[SUPPLIED INFORMATION]
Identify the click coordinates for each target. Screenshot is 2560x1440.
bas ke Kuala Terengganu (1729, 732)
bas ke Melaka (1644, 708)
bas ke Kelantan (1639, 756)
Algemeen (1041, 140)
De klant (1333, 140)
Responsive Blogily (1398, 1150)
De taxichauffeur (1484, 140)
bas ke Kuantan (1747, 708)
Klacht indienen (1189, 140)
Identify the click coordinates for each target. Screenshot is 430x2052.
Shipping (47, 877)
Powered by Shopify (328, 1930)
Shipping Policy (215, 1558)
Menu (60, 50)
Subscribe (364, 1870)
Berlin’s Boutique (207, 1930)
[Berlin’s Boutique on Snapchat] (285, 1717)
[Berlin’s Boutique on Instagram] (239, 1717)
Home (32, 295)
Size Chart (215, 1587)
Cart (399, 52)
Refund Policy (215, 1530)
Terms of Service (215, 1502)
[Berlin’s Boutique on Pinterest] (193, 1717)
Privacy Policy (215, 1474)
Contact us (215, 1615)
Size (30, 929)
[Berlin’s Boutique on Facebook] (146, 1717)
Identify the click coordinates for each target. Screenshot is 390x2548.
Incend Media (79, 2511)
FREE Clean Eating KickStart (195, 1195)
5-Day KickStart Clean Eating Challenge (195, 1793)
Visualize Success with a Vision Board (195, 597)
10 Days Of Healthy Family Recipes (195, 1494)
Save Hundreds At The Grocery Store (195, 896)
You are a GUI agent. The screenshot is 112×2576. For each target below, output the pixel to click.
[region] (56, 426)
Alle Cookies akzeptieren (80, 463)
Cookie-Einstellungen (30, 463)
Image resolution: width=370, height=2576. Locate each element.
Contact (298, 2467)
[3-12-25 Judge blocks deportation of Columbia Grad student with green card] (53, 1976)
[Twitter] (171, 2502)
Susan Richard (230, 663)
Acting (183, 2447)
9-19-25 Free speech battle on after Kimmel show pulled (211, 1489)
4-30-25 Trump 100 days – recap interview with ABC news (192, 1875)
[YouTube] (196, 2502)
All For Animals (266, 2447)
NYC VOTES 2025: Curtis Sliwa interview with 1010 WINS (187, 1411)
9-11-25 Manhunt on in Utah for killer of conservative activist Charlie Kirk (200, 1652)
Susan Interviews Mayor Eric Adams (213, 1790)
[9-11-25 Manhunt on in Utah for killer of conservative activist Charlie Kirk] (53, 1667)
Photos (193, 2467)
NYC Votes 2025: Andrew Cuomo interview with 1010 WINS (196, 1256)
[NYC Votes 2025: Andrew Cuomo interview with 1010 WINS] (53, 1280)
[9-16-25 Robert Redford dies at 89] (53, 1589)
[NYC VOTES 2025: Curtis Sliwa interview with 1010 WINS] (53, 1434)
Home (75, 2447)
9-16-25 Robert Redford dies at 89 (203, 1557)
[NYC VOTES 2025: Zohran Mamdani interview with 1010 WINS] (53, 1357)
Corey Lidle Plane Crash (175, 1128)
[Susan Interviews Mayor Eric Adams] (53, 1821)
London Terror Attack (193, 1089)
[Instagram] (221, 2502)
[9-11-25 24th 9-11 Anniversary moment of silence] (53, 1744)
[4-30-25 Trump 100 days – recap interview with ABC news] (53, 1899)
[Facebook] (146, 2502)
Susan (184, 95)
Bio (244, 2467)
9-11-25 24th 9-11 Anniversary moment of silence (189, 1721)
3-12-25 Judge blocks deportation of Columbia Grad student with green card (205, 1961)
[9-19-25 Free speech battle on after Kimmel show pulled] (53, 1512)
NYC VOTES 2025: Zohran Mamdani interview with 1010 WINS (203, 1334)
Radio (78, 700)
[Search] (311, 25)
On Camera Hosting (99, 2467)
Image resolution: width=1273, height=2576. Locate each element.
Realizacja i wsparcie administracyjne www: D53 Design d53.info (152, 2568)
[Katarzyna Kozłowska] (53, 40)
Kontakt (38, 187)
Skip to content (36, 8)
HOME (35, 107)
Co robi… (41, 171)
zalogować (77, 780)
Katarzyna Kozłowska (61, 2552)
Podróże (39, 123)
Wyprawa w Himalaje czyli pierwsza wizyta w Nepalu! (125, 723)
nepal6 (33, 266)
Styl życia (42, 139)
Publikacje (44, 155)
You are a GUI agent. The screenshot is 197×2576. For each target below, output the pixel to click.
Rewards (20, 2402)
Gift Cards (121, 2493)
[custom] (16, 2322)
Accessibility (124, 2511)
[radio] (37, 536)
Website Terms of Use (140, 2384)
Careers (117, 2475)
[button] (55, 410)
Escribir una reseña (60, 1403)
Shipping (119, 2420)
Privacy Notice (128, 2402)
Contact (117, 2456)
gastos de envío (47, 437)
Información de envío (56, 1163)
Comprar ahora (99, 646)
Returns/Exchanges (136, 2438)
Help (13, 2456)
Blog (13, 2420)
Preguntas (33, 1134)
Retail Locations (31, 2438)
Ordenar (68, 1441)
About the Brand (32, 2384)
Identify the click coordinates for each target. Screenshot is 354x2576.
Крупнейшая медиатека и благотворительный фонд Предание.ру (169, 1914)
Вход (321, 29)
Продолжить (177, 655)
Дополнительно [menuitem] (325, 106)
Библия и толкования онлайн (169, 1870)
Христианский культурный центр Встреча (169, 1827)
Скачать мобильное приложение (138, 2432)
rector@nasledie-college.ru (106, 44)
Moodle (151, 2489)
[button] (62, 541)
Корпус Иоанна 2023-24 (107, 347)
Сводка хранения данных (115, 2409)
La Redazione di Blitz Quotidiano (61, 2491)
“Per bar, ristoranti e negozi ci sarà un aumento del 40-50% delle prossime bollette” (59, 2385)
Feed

[WHAT THE EXERCISE ASKS] The records above must be reproduced word for word.

[RESPONSE BELOW]
Identify the click coordinates for each target. Screenshot is 2560x1440.
bas ke Kuala Terengganu (1729, 732)
bas ke Melaka (1644, 708)
bas ke Kelantan (1639, 756)
Algemeen (1041, 140)
De klant (1333, 140)
Responsive Blogily (1398, 1150)
De taxichauffeur (1484, 140)
bas ke Kuantan (1747, 708)
Klacht indienen (1189, 140)
Identify the click coordinates for each target. Screenshot is 430x2052.
Shipping (47, 877)
Powered by Shopify (328, 1930)
Shipping Policy (215, 1558)
Menu (60, 50)
Subscribe (364, 1870)
Berlin’s Boutique (207, 1930)
[Berlin’s Boutique on Snapchat] (285, 1717)
[Berlin’s Boutique on Instagram] (239, 1717)
Home (32, 295)
Size Chart (215, 1587)
Cart (399, 52)
Refund Policy (215, 1530)
Terms of Service (215, 1502)
[Berlin’s Boutique on Pinterest] (193, 1717)
Privacy Policy (215, 1474)
Contact us (215, 1615)
Size (30, 929)
[Berlin’s Boutique on Facebook] (146, 1717)
Identify the click coordinates for each target. Screenshot is 390x2548.
Incend Media (79, 2511)
FREE Clean Eating KickStart (195, 1195)
5-Day KickStart Clean Eating Challenge (195, 1793)
Visualize Success with a Vision Board (195, 597)
10 Days Of Healthy Family Recipes (195, 1494)
Save Hundreds At The Grocery Store (195, 896)
You are a GUI agent. The screenshot is 112×2576. For each target below, output the pixel to click.
[region] (56, 426)
Alle Cookies akzeptieren (80, 463)
Cookie-Einstellungen (30, 463)
Image resolution: width=370, height=2576. Locate each element.
Contact (298, 2467)
[3-12-25 Judge blocks deportation of Columbia Grad student with green card] (53, 1976)
[Twitter] (171, 2502)
Susan Richard (230, 663)
Acting (183, 2447)
9-19-25 Free speech battle on after Kimmel show pulled (211, 1489)
4-30-25 Trump 100 days – recap interview with ABC news (192, 1875)
[YouTube] (196, 2502)
All For Animals (266, 2447)
NYC VOTES 2025: Curtis Sliwa interview with 1010 WINS (187, 1411)
9-11-25 Manhunt on in Utah for killer of conservative activist Charlie Kirk (200, 1652)
Susan Interviews Mayor Eric Adams (213, 1790)
[9-11-25 Manhunt on in Utah for killer of conservative activist Charlie Kirk] (53, 1667)
Photos (193, 2467)
NYC Votes 2025: Andrew Cuomo interview with 1010 WINS (196, 1256)
[NYC Votes 2025: Andrew Cuomo interview with 1010 WINS] (53, 1280)
[9-16-25 Robert Redford dies at 89] (53, 1589)
[NYC VOTES 2025: Curtis Sliwa interview with 1010 WINS] (53, 1434)
Home (75, 2447)
9-16-25 Robert Redford dies at 89 (203, 1557)
[NYC VOTES 2025: Zohran Mamdani interview with 1010 WINS] (53, 1357)
Corey Lidle Plane Crash (175, 1128)
[Susan Interviews Mayor Eric Adams] (53, 1821)
London Terror Attack (193, 1089)
[Instagram] (221, 2502)
[9-11-25 24th 9-11 Anniversary moment of silence] (53, 1744)
[4-30-25 Trump 100 days – recap interview with ABC news] (53, 1899)
[Facebook] (146, 2502)
Susan (184, 95)
Bio (244, 2467)
9-11-25 24th 9-11 Anniversary moment of silence (189, 1721)
3-12-25 Judge blocks deportation of Columbia Grad student with green card (205, 1961)
[9-19-25 Free speech battle on after Kimmel show pulled] (53, 1512)
NYC VOTES 2025: Zohran Mamdani interview with 1010 WINS (203, 1334)
Radio (78, 700)
[Search] (311, 25)
On Camera Hosting (99, 2467)
Image resolution: width=1273, height=2576. Locate each element.
Realizacja i wsparcie administracyjne www: D53 Design d53.info (152, 2568)
[Katarzyna Kozłowska] (53, 40)
Kontakt (38, 187)
Skip to content (36, 8)
HOME (35, 107)
Co robi… (41, 171)
zalogować (77, 780)
Katarzyna Kozłowska (61, 2552)
Podróże (39, 123)
Wyprawa w Himalaje czyli pierwsza wizyta w Nepalu! (125, 723)
nepal6 (33, 266)
Styl życia (42, 139)
Publikacje (44, 155)
You are a GUI agent. The screenshot is 197×2576. For each target below, output the pixel to click.
Rewards (20, 2402)
Gift Cards (121, 2493)
[custom] (16, 2322)
Accessibility (124, 2511)
[radio] (37, 536)
Website Terms of Use (140, 2384)
Careers (117, 2475)
[button] (55, 410)
Escribir una reseña (60, 1403)
Shipping (119, 2420)
Privacy Notice (128, 2402)
Contact (117, 2456)
gastos de envío (47, 437)
Información de envío (56, 1163)
Comprar ahora (99, 646)
Returns/Exchanges (136, 2438)
Help (13, 2456)
Blog (13, 2420)
Preguntas (33, 1134)
Retail Locations (31, 2438)
Ordenar (68, 1441)
About the Brand (32, 2384)
Identify the click coordinates for each target. Screenshot is 354x2576.
Крупнейшая медиатека и благотворительный фонд Предание.ру (169, 1914)
Вход (321, 29)
Продолжить (177, 655)
Дополнительно [menuitem] (325, 106)
Библия и толкования онлайн (169, 1870)
Христианский культурный центр Встреча (169, 1827)
Скачать мобильное приложение (138, 2432)
rector@nasledie-college.ru (106, 44)
Moodle (151, 2489)
[button] (62, 541)
Корпус Иоанна 2023-24 (107, 347)
Сводка хранения данных (115, 2409)
La Redazione di Blitz Quotidiano (61, 2491)
“Per bar, ristoranti e negozi ci sarà un aumento del 40-50% delle prossime bollette” (59, 2385)
Feed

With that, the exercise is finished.